Copy out the records again. Change nothing.

::: Records for the task :::

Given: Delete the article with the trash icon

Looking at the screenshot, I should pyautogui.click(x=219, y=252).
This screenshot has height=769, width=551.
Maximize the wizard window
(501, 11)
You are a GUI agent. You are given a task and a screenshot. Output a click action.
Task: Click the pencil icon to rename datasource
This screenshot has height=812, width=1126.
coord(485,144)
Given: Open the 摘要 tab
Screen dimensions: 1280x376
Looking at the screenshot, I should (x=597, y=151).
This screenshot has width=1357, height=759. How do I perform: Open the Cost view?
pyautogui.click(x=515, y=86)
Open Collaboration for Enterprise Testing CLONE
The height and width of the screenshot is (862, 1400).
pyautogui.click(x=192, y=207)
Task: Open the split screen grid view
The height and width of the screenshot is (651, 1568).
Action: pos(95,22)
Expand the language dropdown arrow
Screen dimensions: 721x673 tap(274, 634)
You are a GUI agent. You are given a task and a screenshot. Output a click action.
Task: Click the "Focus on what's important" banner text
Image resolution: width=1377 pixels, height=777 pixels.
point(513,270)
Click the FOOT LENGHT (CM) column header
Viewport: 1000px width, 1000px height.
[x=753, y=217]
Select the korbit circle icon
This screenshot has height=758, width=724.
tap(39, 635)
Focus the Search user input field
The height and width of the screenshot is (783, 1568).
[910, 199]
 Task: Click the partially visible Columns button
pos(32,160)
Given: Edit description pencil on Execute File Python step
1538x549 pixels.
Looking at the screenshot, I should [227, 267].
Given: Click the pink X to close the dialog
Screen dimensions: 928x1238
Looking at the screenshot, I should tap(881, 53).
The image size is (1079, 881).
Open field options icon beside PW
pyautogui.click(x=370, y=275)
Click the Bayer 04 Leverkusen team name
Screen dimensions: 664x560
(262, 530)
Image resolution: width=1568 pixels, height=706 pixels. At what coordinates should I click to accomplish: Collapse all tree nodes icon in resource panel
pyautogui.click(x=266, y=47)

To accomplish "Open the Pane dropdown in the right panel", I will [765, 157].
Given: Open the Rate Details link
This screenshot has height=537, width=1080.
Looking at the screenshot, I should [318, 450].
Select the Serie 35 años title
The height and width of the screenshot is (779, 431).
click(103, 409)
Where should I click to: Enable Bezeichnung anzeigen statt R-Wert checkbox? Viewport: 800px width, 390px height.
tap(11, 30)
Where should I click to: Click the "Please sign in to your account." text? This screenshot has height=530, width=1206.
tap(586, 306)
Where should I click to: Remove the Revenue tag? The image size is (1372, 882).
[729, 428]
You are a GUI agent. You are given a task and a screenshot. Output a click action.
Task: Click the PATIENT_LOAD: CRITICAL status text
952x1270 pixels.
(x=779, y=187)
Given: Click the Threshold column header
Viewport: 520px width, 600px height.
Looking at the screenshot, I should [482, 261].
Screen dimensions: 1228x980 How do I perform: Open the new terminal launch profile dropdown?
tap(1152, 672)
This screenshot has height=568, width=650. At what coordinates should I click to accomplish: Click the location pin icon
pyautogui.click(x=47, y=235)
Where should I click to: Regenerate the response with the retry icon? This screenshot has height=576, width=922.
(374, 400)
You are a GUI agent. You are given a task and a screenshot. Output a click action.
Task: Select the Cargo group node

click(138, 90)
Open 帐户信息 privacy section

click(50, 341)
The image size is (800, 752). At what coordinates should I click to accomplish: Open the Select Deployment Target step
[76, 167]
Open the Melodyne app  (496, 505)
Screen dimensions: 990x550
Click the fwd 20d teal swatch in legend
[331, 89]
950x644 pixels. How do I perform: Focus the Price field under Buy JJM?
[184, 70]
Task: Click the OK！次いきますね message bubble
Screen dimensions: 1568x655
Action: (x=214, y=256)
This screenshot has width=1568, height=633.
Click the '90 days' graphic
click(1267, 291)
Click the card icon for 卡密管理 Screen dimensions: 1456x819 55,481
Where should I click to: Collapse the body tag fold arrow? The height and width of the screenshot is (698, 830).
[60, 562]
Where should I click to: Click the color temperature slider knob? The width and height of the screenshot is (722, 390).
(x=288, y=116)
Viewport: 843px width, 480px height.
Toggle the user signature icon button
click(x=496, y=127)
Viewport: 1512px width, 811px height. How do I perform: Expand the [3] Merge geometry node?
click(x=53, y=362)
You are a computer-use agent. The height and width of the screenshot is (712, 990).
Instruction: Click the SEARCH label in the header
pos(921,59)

:::

● Solution for this exercise
Given: Delete the article with the trash icon

Looking at the screenshot, I should pyautogui.click(x=219, y=252).
This screenshot has height=769, width=551.
Maximize the wizard window
(501, 11)
You are a GUI agent. You are given a task and a screenshot. Output a click action.
Task: Click the pencil icon to rename datasource
This screenshot has height=812, width=1126.
coord(485,144)
Given: Open the 摘要 tab
Screen dimensions: 1280x376
Looking at the screenshot, I should (x=597, y=151).
This screenshot has width=1357, height=759. How do I perform: Open the Cost view?
pyautogui.click(x=515, y=86)
Open Collaboration for Enterprise Testing CLONE
The height and width of the screenshot is (862, 1400).
pyautogui.click(x=192, y=207)
Task: Open the split screen grid view
The height and width of the screenshot is (651, 1568).
Action: pos(95,22)
Expand the language dropdown arrow
Screen dimensions: 721x673 tap(274, 634)
You are a GUI agent. You are given a task and a screenshot. Output a click action.
Task: Click the "Focus on what's important" banner text
Image resolution: width=1377 pixels, height=777 pixels.
point(513,270)
Click the FOOT LENGHT (CM) column header
Viewport: 1000px width, 1000px height.
[x=753, y=217]
Select the korbit circle icon
This screenshot has height=758, width=724.
tap(39, 635)
Focus the Search user input field
The height and width of the screenshot is (783, 1568).
[910, 199]
 Task: Click the partially visible Columns button
pos(32,160)
Given: Edit description pencil on Execute File Python step
1538x549 pixels.
Looking at the screenshot, I should [227, 267].
Given: Click the pink X to close the dialog
Screen dimensions: 928x1238
Looking at the screenshot, I should tap(881, 53).
The image size is (1079, 881).
Open field options icon beside PW
pyautogui.click(x=370, y=275)
Click the Bayer 04 Leverkusen team name
Screen dimensions: 664x560
(262, 530)
Image resolution: width=1568 pixels, height=706 pixels. At what coordinates should I click to accomplish: Collapse all tree nodes icon in resource panel
pyautogui.click(x=266, y=47)

To accomplish "Open the Pane dropdown in the right panel", I will [765, 157].
Given: Open the Rate Details link
This screenshot has height=537, width=1080.
Looking at the screenshot, I should [318, 450].
Select the Serie 35 años title
The height and width of the screenshot is (779, 431).
click(103, 409)
Where should I click to: Enable Bezeichnung anzeigen statt R-Wert checkbox? Viewport: 800px width, 390px height.
tap(11, 30)
Where should I click to: Click the "Please sign in to your account." text? This screenshot has height=530, width=1206.
tap(586, 306)
Where should I click to: Remove the Revenue tag? The image size is (1372, 882).
[729, 428]
You are a GUI agent. You are given a task and a screenshot. Output a click action.
Task: Click the PATIENT_LOAD: CRITICAL status text
952x1270 pixels.
(x=779, y=187)
Given: Click the Threshold column header
Viewport: 520px width, 600px height.
Looking at the screenshot, I should [482, 261].
Screen dimensions: 1228x980 How do I perform: Open the new terminal launch profile dropdown?
tap(1152, 672)
This screenshot has height=568, width=650. At what coordinates should I click to accomplish: Click the location pin icon
pyautogui.click(x=47, y=235)
Where should I click to: Regenerate the response with the retry icon? This screenshot has height=576, width=922.
(374, 400)
You are a GUI agent. You are given a task and a screenshot. Output a click action.
Task: Select the Cargo group node

click(138, 90)
Open 帐户信息 privacy section

click(50, 341)
The image size is (800, 752). At what coordinates should I click to accomplish: Open the Select Deployment Target step
[76, 167]
Open the Melodyne app  (496, 505)
Screen dimensions: 990x550
Click the fwd 20d teal swatch in legend
[331, 89]
950x644 pixels. How do I perform: Focus the Price field under Buy JJM?
[184, 70]
Task: Click the OK！次いきますね message bubble
Screen dimensions: 1568x655
Action: (x=214, y=256)
This screenshot has width=1568, height=633.
Click the '90 days' graphic
click(1267, 291)
Click the card icon for 卡密管理 Screen dimensions: 1456x819 55,481
Where should I click to: Collapse the body tag fold arrow? The height and width of the screenshot is (698, 830).
[60, 562]
Where should I click to: Click the color temperature slider knob? The width and height of the screenshot is (722, 390).
(x=288, y=116)
Viewport: 843px width, 480px height.
Toggle the user signature icon button
click(x=496, y=127)
Viewport: 1512px width, 811px height. How do I perform: Expand the [3] Merge geometry node?
click(x=53, y=362)
You are a computer-use agent. The height and width of the screenshot is (712, 990).
Instruction: Click the SEARCH label in the header
pos(921,59)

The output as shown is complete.